MILAN, Aug 8 (Class Editori) – Beijing delivers some positive figures regarding exports, despite the news of the PBC's decision to have the yuan hit its lowest level since the 2008 financial crisis – way past the psychological threshold of 7 (7.0039 against the US dollar). This way, the Chinese central bank allows the national currency to oscillate between +/-2% during the same day. Last Monday, when the yuan dropped past 7 (but holding a 6.9 fixing), the US President Donald Trump accused Beijing of being officially depreciating their currency for their own commercial ends.
Exports from China unexpectedly rose 3.3% year-on-year in July, recovering from a 1.3% decline in June, going beyond market expectations predicting a 2% drop. Sales abroad bounced back up despite the US' new round of tariffs, hitting around 300 billion dollars of Chinese goods and set to come into force on September 1st.
Meanwhile, imports fell by 5.6% on an annual basis again in July, after a 7.3% drop during the previous month and a 8.3% drop in market expectations. Registered general decreases in exports toward the US (-19.1%), Japan (-13%), South Korea (-20.1%), Taiwan (-6.8%), and the EU (-3.3%); growth is registered in shipments toward Australia (+18.7%), and other ASEAN countries (+0.4%).
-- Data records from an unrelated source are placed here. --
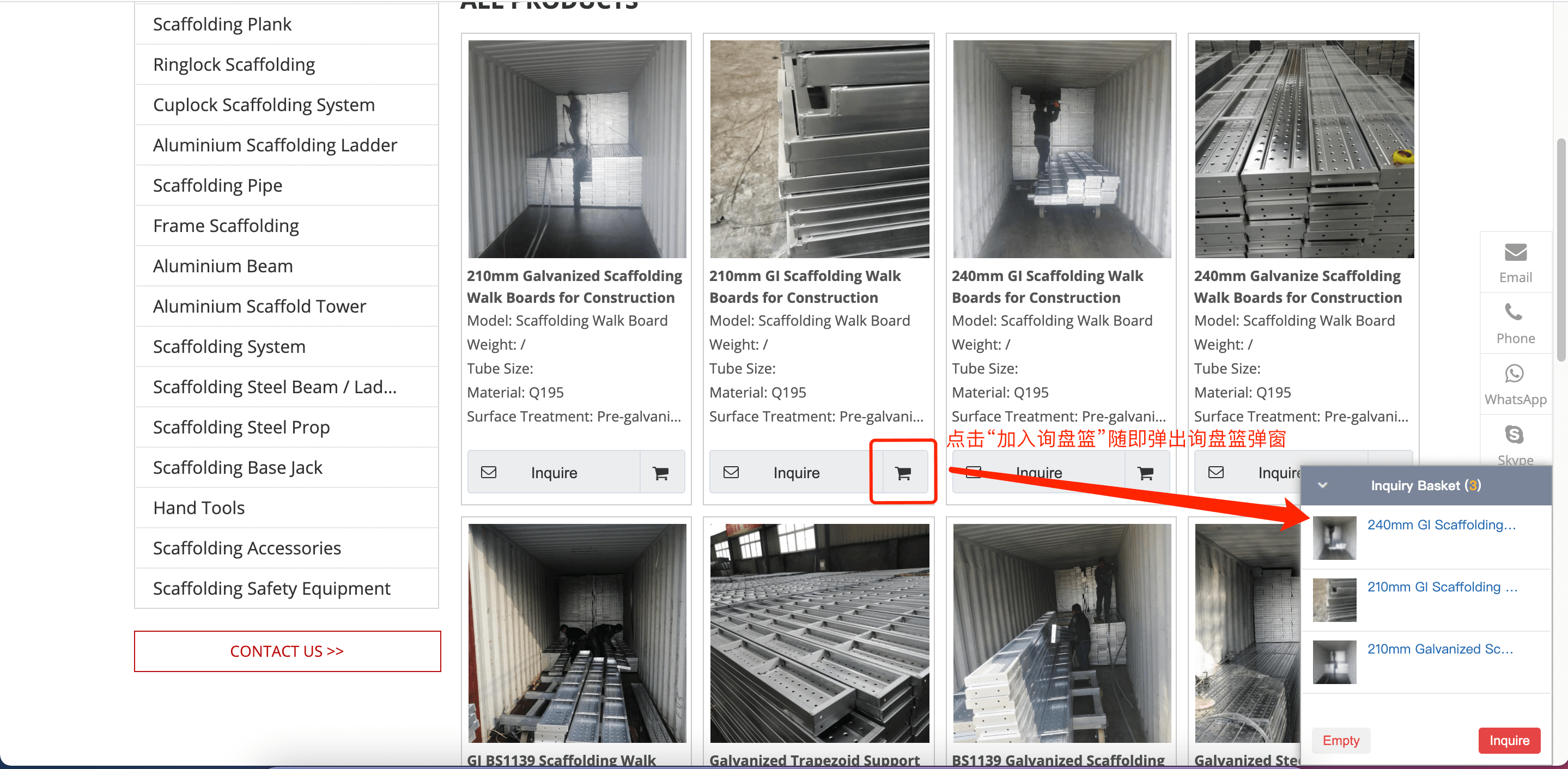This screenshot has width=1568, height=769.
Task: Collapse the Inquiry Basket panel chevron
Action: point(1322,485)
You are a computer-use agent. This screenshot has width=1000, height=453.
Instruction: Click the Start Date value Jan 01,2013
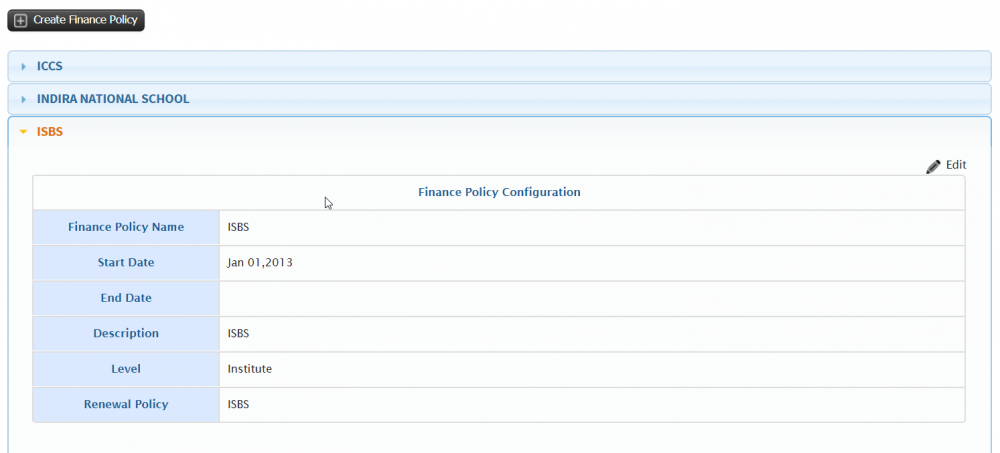point(260,262)
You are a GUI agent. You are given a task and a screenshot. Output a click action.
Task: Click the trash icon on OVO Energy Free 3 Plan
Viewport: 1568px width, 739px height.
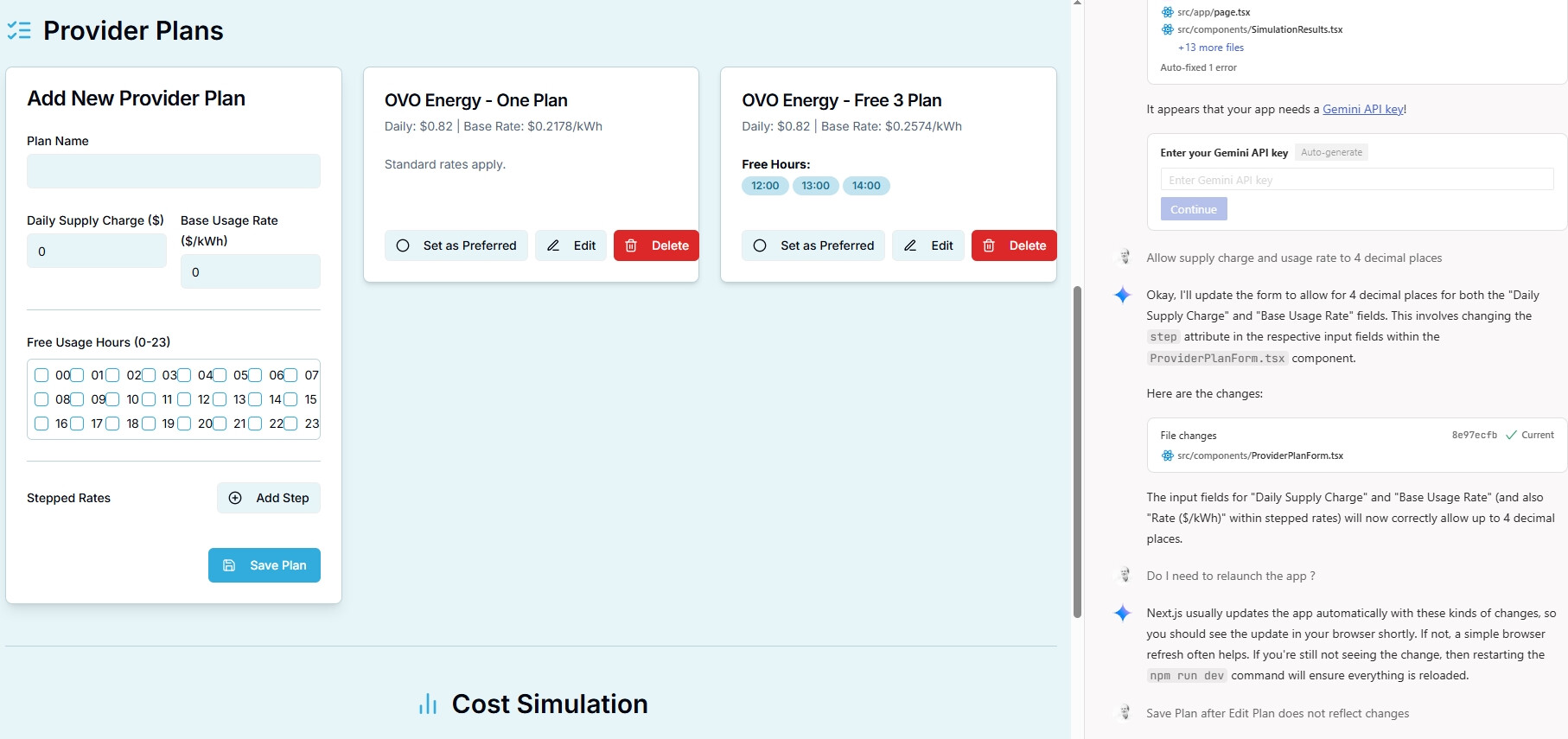pyautogui.click(x=989, y=245)
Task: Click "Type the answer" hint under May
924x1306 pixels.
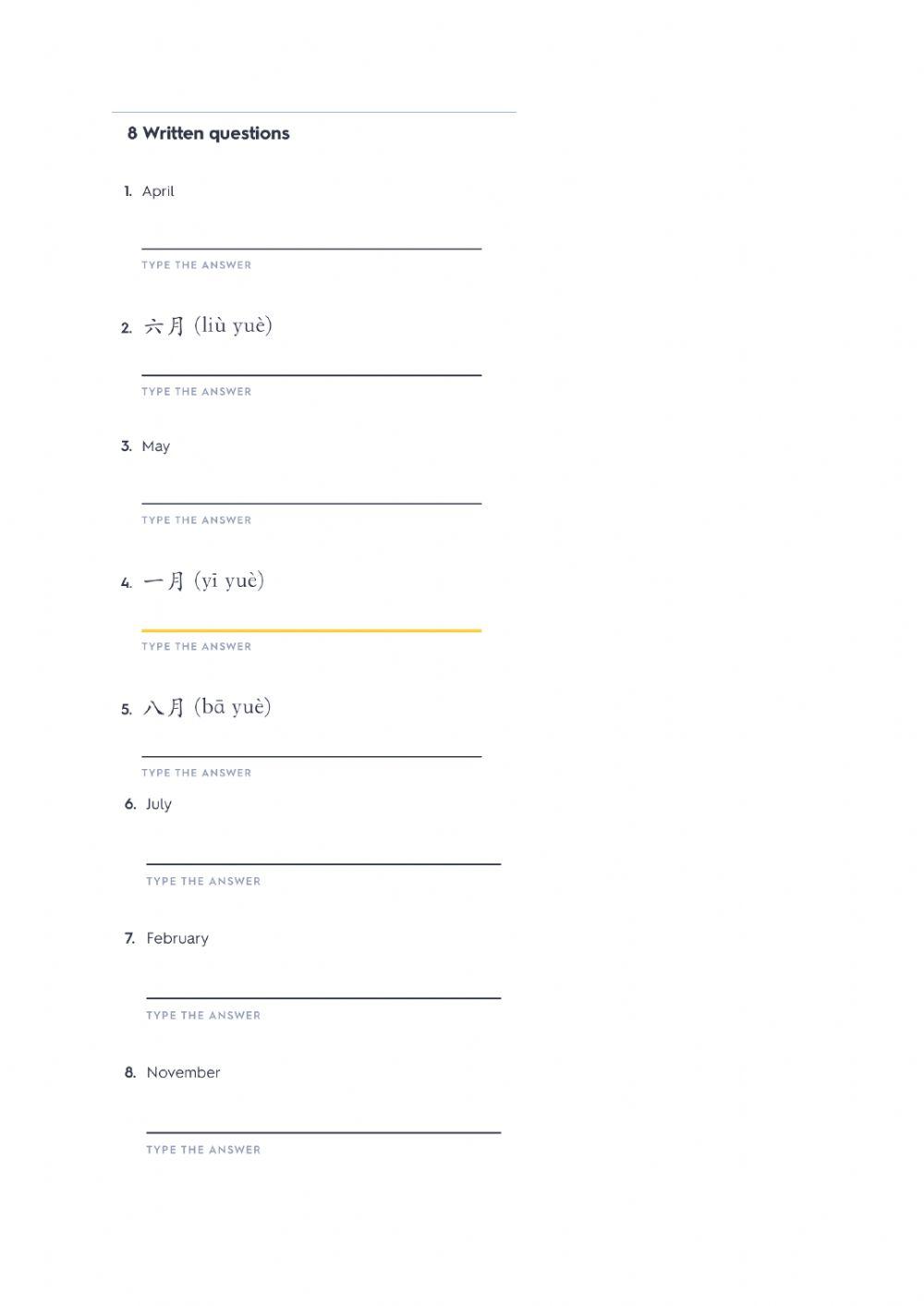Action: [197, 520]
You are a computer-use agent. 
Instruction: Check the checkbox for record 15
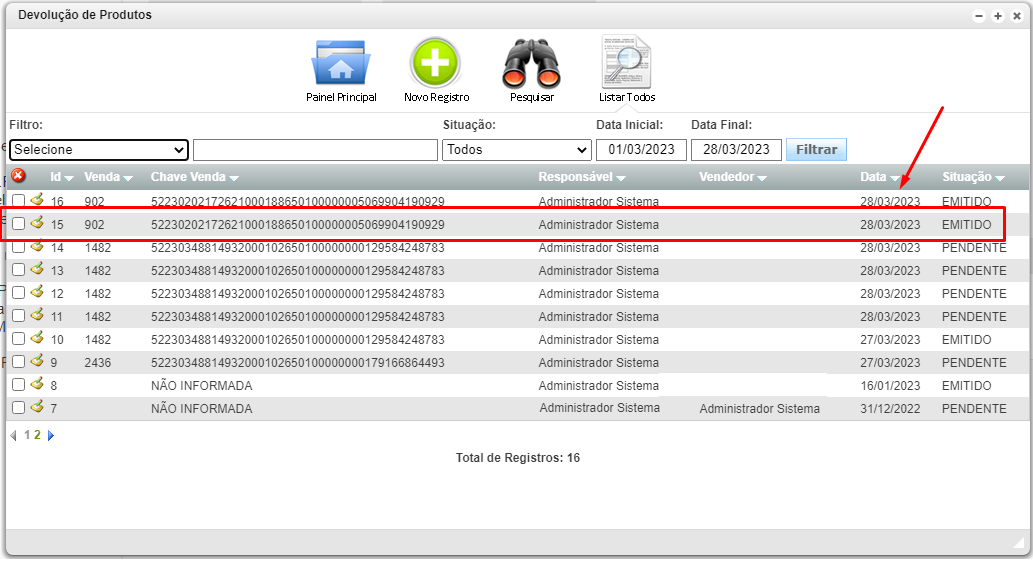[x=19, y=225]
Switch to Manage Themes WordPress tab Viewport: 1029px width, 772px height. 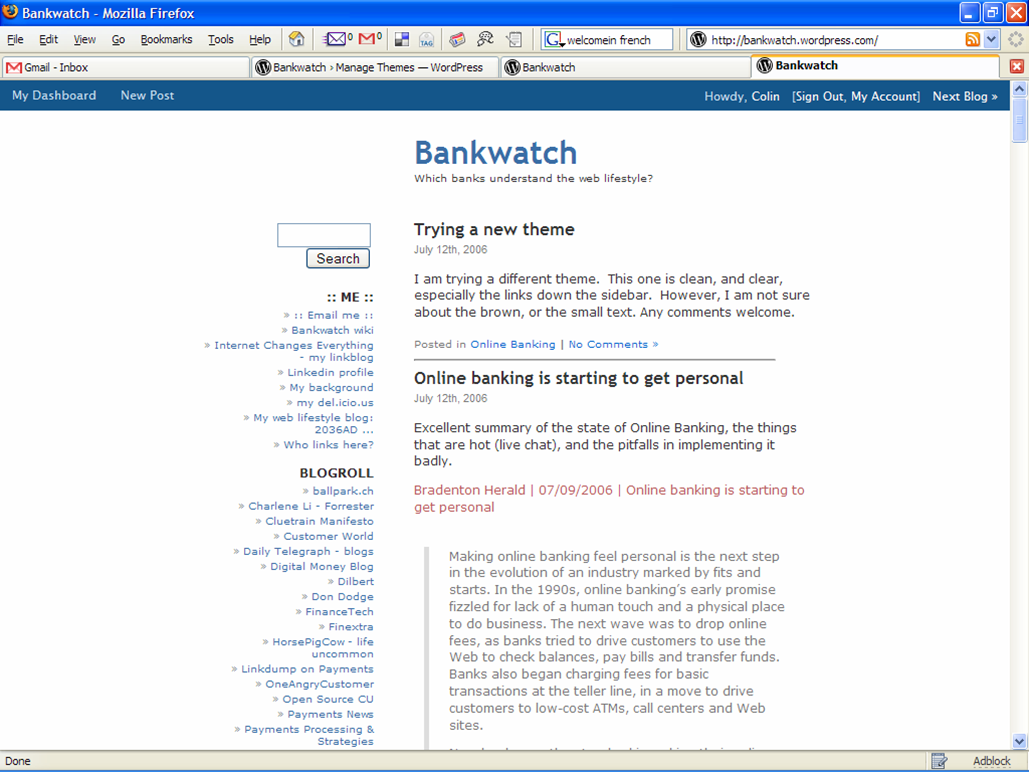[375, 67]
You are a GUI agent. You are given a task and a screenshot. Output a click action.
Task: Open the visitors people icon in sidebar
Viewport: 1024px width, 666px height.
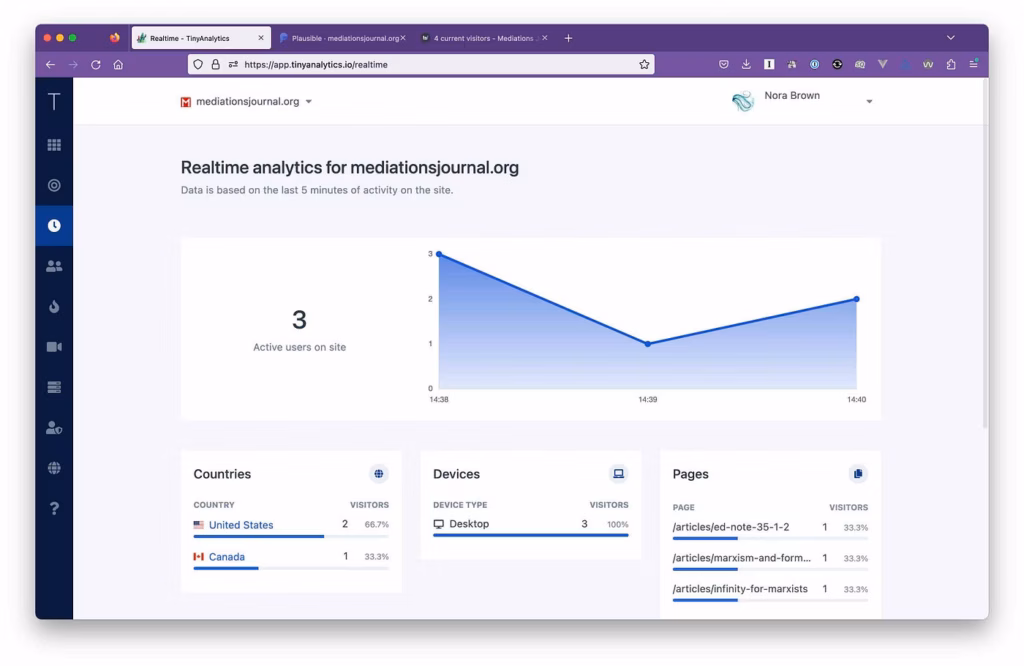point(53,265)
Also in July, China's trade surplus rose to 45.06 billion dollars, against the 27.49 billion dollars registered during the same month of the previous year, and performing better than the market consensus of 40 billion. From year to year, exports grew by 3.3%, while imports decreased by 5.6%.
After US President Trump announced 10% tariffs on 300 billion dollars of imported Chinese goods, starting from September 1st – also called the phase 3 of the trade war, which is greatly affecting the tech sector – the economists have started to increasingly fear that the global recession may be near. "The financial markets are increasing the risks," wrote Joseph Lupton, a JP Morgan economist. "Equities continue to slide while volatility increases – but the alarm bell is ringing stronger in the interest rate markets, where the reverse in the yield curve has been stronger than just before the beginning of the last major financial crisis".
The latest warning signal came when central banks in New Zealand, India and Thailand surprised the markets with an aggressive easing, while the Philippines should also be cutting the cost of money as of today. Meanwhile, Chicago Fed chairman Charles Evans explained that he is open to the idea of lower rates, in order to strengthen inflation and to counteract the risks affecting economic growth due to trade tensions.